Can you rewrite the stretch of the listing from the line containing "which [860, 734]" through the line containing "course (1808, 853)", both lines included, as a numbered list with blank lines left out?
---
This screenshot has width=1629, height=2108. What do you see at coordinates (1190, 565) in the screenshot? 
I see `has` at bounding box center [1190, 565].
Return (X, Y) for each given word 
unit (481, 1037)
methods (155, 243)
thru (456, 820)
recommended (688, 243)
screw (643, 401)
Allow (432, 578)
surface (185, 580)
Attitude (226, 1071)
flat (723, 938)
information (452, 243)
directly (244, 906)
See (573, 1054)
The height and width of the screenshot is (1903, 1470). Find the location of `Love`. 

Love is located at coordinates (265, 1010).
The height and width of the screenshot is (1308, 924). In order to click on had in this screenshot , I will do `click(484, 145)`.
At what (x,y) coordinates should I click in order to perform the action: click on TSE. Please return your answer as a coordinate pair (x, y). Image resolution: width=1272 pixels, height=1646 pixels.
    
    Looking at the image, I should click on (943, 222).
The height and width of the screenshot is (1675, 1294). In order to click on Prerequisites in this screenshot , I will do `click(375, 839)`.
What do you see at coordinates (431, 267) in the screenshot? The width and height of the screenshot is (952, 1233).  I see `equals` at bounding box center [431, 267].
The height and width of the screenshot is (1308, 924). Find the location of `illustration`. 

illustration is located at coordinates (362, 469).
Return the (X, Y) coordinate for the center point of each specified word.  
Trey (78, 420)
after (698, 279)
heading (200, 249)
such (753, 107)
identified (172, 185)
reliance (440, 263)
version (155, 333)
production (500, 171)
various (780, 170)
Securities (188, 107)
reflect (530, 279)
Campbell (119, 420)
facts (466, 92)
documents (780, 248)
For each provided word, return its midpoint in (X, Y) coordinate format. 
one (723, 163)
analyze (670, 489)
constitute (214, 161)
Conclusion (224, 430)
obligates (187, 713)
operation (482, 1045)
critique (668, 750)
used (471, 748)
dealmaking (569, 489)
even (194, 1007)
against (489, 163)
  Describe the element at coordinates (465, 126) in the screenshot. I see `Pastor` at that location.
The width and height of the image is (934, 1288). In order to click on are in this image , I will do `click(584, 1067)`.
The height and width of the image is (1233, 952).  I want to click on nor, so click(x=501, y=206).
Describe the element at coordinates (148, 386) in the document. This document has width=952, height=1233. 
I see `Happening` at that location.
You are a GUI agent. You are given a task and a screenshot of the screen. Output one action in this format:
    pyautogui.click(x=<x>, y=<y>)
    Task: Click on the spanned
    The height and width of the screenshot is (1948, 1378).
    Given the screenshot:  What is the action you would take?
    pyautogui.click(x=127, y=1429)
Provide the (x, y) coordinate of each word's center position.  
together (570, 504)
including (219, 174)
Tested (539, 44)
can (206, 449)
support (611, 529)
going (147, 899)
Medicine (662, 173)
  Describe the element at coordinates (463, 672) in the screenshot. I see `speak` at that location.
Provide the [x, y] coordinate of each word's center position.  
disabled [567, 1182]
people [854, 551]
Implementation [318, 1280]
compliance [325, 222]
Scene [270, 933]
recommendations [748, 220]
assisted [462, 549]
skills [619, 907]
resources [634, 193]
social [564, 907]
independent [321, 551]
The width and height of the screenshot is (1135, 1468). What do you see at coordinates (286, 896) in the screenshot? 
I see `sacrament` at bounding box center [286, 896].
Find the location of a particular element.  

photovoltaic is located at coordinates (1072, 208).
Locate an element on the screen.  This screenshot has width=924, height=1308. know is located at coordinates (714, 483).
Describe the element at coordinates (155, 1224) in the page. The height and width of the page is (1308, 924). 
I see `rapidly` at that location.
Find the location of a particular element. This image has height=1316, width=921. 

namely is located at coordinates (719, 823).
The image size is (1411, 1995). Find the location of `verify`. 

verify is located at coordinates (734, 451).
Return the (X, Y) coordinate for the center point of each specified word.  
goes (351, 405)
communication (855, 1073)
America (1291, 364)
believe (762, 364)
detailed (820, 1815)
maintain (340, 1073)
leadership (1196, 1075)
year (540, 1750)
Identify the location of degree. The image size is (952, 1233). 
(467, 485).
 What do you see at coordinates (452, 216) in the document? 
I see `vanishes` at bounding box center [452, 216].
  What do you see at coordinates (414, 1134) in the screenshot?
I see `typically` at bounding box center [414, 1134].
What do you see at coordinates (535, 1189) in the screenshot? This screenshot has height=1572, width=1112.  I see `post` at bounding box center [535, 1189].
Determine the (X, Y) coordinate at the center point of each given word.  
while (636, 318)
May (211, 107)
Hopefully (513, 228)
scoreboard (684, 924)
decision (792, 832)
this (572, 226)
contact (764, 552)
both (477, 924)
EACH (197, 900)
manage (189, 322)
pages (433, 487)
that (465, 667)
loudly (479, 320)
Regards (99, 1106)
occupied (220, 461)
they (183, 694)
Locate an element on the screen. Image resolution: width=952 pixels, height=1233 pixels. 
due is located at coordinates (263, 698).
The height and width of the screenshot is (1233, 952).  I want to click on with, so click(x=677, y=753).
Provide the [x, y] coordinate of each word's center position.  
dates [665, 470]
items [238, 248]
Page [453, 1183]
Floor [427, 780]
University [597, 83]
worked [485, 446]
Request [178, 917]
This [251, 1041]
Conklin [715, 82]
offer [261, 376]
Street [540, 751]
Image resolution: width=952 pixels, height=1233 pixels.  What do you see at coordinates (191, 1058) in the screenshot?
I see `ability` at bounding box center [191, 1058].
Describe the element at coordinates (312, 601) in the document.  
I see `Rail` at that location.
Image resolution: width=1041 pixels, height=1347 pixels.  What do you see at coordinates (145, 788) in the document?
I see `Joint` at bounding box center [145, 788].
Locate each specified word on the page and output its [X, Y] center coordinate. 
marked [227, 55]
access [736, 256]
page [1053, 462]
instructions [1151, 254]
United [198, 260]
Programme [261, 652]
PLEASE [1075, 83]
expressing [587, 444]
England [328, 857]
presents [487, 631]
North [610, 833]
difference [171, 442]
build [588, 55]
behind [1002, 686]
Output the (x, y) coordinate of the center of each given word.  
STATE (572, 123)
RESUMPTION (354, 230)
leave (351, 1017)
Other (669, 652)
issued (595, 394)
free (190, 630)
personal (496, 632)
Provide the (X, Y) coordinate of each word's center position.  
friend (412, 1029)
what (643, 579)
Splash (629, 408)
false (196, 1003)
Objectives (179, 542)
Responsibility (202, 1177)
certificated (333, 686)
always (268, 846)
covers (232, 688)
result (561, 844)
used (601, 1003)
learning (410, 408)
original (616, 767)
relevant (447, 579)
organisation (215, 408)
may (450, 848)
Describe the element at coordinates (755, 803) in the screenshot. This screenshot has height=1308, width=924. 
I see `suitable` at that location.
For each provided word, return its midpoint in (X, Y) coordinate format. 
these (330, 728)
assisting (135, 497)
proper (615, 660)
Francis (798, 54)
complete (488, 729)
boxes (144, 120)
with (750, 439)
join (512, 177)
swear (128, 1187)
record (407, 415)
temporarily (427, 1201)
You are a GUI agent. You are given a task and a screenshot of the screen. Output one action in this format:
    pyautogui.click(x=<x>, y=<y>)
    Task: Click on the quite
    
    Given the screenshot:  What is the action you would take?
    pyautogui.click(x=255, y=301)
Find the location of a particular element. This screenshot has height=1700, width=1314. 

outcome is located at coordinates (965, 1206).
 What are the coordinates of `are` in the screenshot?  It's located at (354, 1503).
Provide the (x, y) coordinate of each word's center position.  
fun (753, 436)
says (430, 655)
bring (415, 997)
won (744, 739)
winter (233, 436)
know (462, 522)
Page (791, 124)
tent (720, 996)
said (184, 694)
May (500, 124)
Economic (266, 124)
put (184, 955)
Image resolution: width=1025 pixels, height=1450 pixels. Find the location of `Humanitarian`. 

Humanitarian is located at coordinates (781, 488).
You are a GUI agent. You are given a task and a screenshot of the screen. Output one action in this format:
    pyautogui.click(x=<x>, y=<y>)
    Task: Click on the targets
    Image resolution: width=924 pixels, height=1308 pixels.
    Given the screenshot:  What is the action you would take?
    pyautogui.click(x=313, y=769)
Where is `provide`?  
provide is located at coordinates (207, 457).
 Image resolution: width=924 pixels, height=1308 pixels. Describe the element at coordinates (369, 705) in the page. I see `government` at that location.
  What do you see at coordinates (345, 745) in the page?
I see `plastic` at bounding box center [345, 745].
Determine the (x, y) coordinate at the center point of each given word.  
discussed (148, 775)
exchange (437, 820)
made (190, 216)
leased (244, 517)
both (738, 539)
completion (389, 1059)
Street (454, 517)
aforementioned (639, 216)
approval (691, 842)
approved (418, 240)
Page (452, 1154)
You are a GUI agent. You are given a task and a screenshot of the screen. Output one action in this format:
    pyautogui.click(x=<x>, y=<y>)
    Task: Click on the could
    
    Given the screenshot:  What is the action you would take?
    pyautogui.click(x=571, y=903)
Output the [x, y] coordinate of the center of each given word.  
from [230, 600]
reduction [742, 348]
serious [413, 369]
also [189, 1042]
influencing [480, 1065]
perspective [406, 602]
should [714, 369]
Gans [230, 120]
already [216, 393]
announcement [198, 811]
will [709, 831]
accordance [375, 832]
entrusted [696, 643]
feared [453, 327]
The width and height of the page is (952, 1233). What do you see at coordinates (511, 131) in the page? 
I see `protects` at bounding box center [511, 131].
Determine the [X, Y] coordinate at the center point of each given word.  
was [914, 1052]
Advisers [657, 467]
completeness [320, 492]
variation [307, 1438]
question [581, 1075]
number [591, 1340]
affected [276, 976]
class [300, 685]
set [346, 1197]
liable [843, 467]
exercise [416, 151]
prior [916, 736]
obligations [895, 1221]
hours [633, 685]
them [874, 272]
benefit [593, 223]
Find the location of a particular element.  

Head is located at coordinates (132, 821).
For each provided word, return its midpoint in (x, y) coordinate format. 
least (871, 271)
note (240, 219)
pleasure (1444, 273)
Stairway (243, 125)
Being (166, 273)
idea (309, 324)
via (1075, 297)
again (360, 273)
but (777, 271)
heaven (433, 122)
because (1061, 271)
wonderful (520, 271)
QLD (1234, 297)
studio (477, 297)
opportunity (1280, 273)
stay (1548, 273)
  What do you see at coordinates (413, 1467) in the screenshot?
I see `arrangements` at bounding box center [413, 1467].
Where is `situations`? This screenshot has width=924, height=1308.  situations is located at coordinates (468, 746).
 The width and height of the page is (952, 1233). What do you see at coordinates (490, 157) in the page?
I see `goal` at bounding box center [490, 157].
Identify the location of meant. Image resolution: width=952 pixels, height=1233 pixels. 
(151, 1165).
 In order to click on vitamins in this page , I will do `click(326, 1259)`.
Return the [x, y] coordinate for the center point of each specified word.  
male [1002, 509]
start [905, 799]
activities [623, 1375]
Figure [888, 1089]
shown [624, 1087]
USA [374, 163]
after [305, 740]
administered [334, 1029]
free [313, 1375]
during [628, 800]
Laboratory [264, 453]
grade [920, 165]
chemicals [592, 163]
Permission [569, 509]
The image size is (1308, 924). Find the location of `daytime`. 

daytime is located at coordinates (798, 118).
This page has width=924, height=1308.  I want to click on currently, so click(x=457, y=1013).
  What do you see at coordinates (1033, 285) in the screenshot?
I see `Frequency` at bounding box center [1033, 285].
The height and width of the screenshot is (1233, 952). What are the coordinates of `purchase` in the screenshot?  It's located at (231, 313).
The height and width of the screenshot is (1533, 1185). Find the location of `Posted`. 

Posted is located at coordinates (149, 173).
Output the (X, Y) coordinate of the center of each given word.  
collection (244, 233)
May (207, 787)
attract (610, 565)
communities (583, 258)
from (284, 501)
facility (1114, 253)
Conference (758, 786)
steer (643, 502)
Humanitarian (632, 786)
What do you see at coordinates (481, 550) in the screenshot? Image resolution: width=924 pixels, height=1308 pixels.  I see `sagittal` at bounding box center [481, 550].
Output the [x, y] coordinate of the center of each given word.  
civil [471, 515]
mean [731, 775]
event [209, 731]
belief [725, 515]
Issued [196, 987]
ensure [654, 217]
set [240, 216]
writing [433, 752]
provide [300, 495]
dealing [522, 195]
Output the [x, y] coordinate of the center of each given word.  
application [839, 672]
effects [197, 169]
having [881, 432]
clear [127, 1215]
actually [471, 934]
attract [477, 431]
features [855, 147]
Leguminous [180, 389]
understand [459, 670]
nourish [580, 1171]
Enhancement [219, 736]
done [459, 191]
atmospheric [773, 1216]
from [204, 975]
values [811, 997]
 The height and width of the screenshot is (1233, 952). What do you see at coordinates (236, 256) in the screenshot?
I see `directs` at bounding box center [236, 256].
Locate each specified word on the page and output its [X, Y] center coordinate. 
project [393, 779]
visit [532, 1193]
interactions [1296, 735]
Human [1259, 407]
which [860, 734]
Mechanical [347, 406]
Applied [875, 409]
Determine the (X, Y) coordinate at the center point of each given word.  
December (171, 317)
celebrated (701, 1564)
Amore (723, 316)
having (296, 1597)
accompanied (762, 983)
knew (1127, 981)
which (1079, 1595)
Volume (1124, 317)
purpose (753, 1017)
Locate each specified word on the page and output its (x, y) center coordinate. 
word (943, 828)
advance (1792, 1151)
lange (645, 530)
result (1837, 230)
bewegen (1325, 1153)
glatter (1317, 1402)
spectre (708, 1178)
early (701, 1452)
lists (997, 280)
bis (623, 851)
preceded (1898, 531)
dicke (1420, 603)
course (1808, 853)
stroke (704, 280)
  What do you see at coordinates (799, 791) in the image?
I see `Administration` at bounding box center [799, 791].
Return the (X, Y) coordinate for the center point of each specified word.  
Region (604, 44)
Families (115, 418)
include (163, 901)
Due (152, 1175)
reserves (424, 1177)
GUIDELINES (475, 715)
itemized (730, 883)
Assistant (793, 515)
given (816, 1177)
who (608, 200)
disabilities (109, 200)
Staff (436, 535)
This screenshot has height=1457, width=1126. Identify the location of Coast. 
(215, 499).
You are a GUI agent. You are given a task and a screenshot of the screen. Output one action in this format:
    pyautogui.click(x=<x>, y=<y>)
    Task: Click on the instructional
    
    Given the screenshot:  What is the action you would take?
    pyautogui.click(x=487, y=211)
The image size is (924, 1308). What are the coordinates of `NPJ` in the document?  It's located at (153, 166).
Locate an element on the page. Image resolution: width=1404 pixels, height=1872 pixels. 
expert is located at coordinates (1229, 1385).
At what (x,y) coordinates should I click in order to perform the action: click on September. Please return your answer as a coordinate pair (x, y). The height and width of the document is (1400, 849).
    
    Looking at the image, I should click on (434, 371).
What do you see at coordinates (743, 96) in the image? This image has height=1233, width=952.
---
• **EXPECTED OUTPUT**
1. which [860, 734]
2. Mechanical [347, 406]
3. Applied [875, 409]
4. Determine the (X, Y) coordinate at the center point of each given word.  
5. December (171, 317)
6. celebrated (701, 1564)
7. Amore (723, 316)
8. having (296, 1597)
9. accompanied (762, 983)
10. knew (1127, 981)
11. which (1079, 1595)
12. Volume (1124, 317)
13. purpose (753, 1017)
14. Locate each specified word on the page and output its (x, y) center coordinate. 
15. word (943, 828)
16. advance (1792, 1151)
17. lange (645, 530)
18. result (1837, 230)
19. bewegen (1325, 1153)
20. glatter (1317, 1402)
21. spectre (708, 1178)
22. early (701, 1452)
23. lists (997, 280)
24. bis (623, 851)
25. preceded (1898, 531)
26. dicke (1420, 603)
27. course (1808, 853)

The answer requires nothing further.